The Vicomte de Bragelonne - Page 273/439

"Therefore," resumed she, "I have circumvented him with good counsels; and as certain minds, jealous, no doubt, of the glory you are about to acquire by this generosity, have endeavored to prove to the king that he ought not to accept this donation, I have struggled in your favor, and so well I have struggled, that you will not have, I hope, that distress to undergo."

"Ah!" murmured Mazarin, with languishing eyes, "ah! that is a service I shall never forget for a single minute of the few hours I still have to live."

"I must admit," continued the queen, "that it was not without trouble I rendered it to your eminence."

"Ah, peste! I believe that. Oh! oh!"

"Good God! what is the matter?"

"I am burning!"

"Do you suffer much?"

"As much as one of the damned."

Colbert would have liked to sink through the floor.

"So, then," resumed Mazarin, "your majesty thinks that the king--" he stopped several seconds--"that the king is coming here to offer me some small thanks?"

"I think so," said queen. Mazarin annihilated Colbert with his last look.
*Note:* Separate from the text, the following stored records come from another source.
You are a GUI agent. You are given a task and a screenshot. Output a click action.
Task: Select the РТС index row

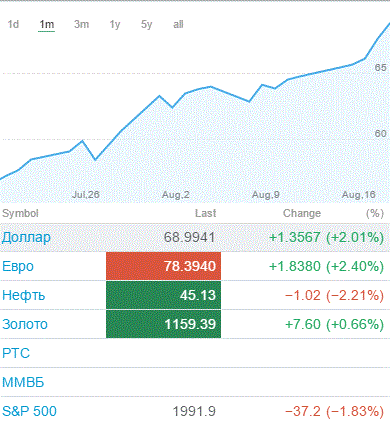[195, 353]
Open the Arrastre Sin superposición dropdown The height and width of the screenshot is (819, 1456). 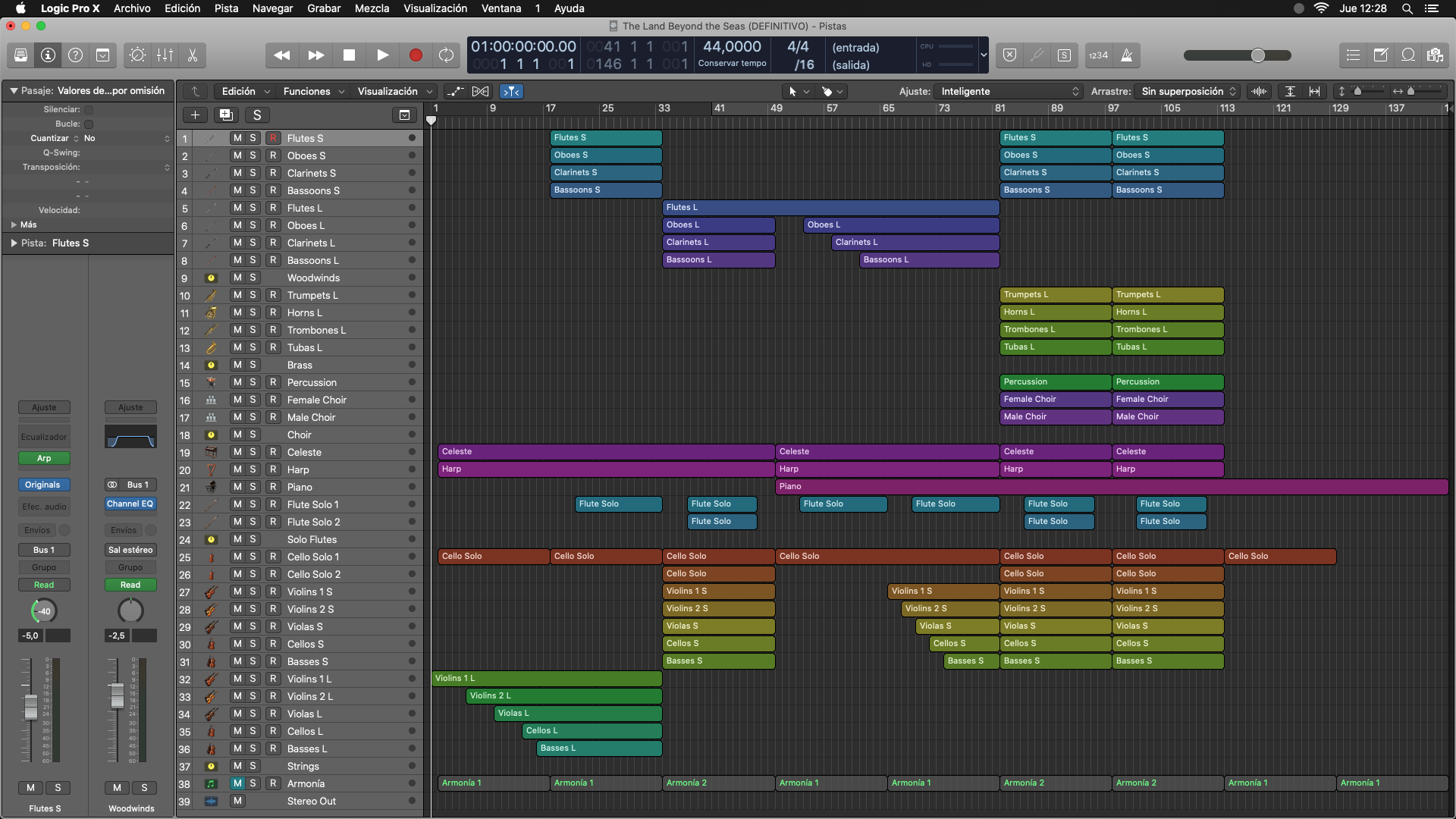1188,91
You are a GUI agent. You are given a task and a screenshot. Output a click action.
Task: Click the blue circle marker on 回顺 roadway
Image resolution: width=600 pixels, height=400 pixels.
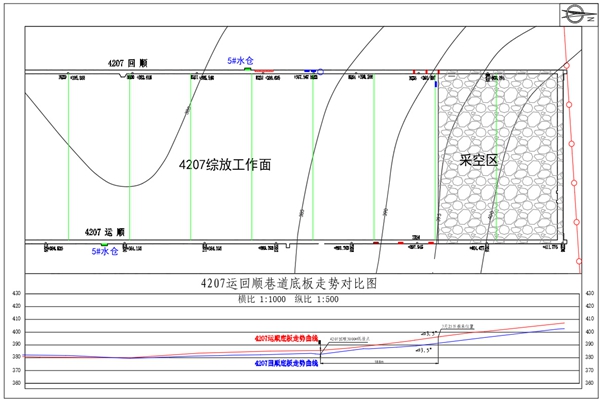pyautogui.click(x=319, y=71)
At that moment the ushers announced that the king was in the ante-chambers, which were filled with people. This announcement produced a stir of which Colbert took advantage to escape by the door of the ruelle. Anne of Austria arose, and awaited her son, standing. Louis XIV. appeared at the threshold of the door, with his eyes fixed upon the dying man, who did not even think it worth while to notice that majesty from whom he thought he had nothing more to expect. An usher placed an armchair close to the bed. Louis bowed to his mother, then to the cardinal, and sat down. The queen took a seat in her turn.

Then, as the king looked behind him, the usher understood that look, and made a sign to the courtiers who filled up the doorway to go out, which they instantly did. Silence fell upon the chamber with the velvet curtains. The king, still very young, and very timid in the presence of him who had been his master from his birth, still respected him much, particularly now, in the supreme majesty of death. He did not dare, therefore, to begin the conversation, feeling that every word must have its weight not only upon things of this world, but of the next. As to the cardinal, at that moment he had but one thought--his donation. It was not physical pain which gave him that air of despondency, and that lugubrious look; it was the expectation of the thanks that were about to issue from the king's mouth, and cut off all hope of restitution. Mazarin was the first to break the silence. "Is your majesty come to make any stay at Vincennes?" said he.